A gradient transition interface layer (GTIL) between E-HBP and the epoxy matrix can significantly enhance their interfacial interactions.

Keywords

Hyperbranched polymers Toughener Mechanical behaviors Epoxy resins 

1 Introduction

Most of epoxy resins have superior mechanical properties and excellent processibility, so that they are widely used in coatings, adhesives, molding compounds, and polymer composites. Epoxy resins are a kind of thermosetting material, while the application is often limited by the toughness properties which include impact resistance, fatigue behavior, damage tolerance, etc.
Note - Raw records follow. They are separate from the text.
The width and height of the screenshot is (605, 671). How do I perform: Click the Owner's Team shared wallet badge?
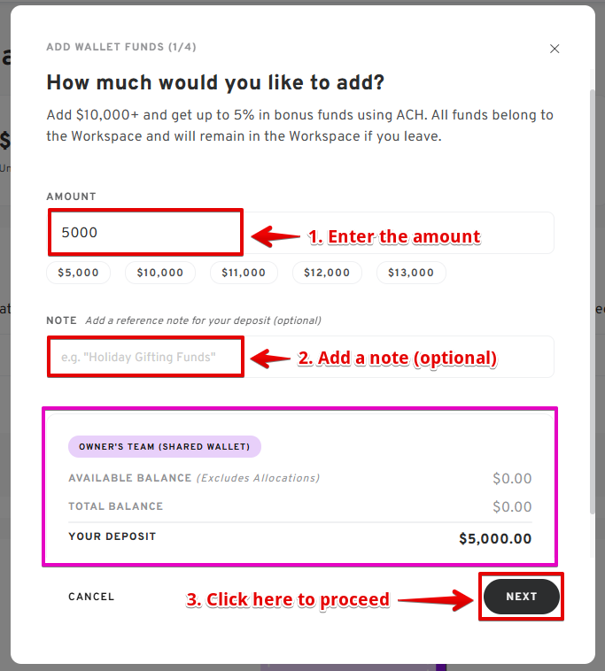(164, 446)
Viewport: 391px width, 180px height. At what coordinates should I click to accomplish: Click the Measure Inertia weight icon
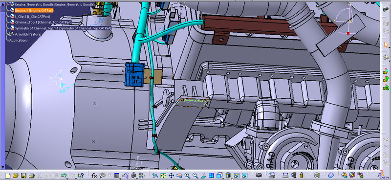(x=302, y=176)
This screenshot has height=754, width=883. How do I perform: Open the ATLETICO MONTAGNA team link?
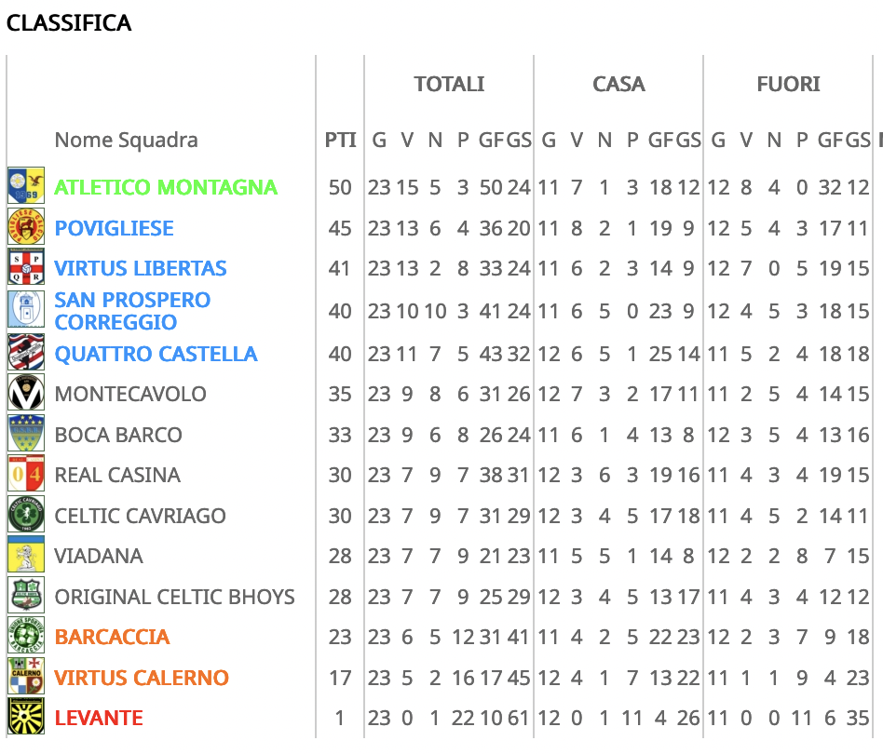pyautogui.click(x=166, y=187)
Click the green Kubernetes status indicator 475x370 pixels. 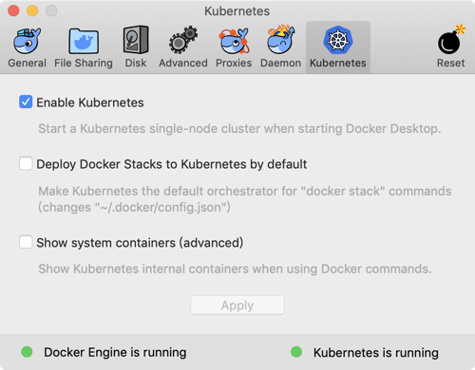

Therefore, tougheners are often used in many epoxy resins, such as carboxyl-terminated butadiene acrylonitrile (CTBN), thermoplastic polymers, inorganic nanoparticles, etc. [1, 2, 3, 4]. However, these approaches may seriously affect the modulus and thermal properties of the epoxy resins, while the toughness moderately increases. So, finding new tougheners with fine thermo-mechanical properties and good processing property is still a main task in the development of epoxy resins.

E-HBPs (epoxy-functionalized hyperbranched polymers) are a new kind of toughening, and its use as modifiers for epoxy resins is proposed by Boogh et al. [5]. They have been proven to have unique and promising characteristics, such as high functionality, high molecular weight, and low viscosity-to-molecular weight ratio. Moreover, they also have been proven to be a kind of relatively efficient toughener for epoxy resins [6], which attracted widespread attention in the toughening mechanisms of E-HBP-modified epoxy resins. The controlled chemically induced phase separation (CIPS), which has been reported elsewhere, is considered to be the key mechanism, significantly affecting the morphology of E-HBP-modified epoxy resins [7, 8, 9]. The other toughening mechanism observed in epoxy resins toughened by E-HBP is particle cavitation [10, 11], which needs CIPS to get the particles. Under the load conditions, the particles formed in the CIPS process can induce large stress concentrations, which lead to extensive shear deformation and a high energy absorption, thereby improving the toughness of the materials. Tests on E-HBP-toughened DGEBA-IPD (isophorone diamine) resin systems can clearly show the cavitated particles and extensive shear which is in the form of shear bands emanating from the cavitated particles [12]. However, whether the particle cavitation is necessary or not for the toughening mechanism in E-HBP-toughened epoxy resins is still unexplained, and the influencing factors of particle cavitation are not studied until now.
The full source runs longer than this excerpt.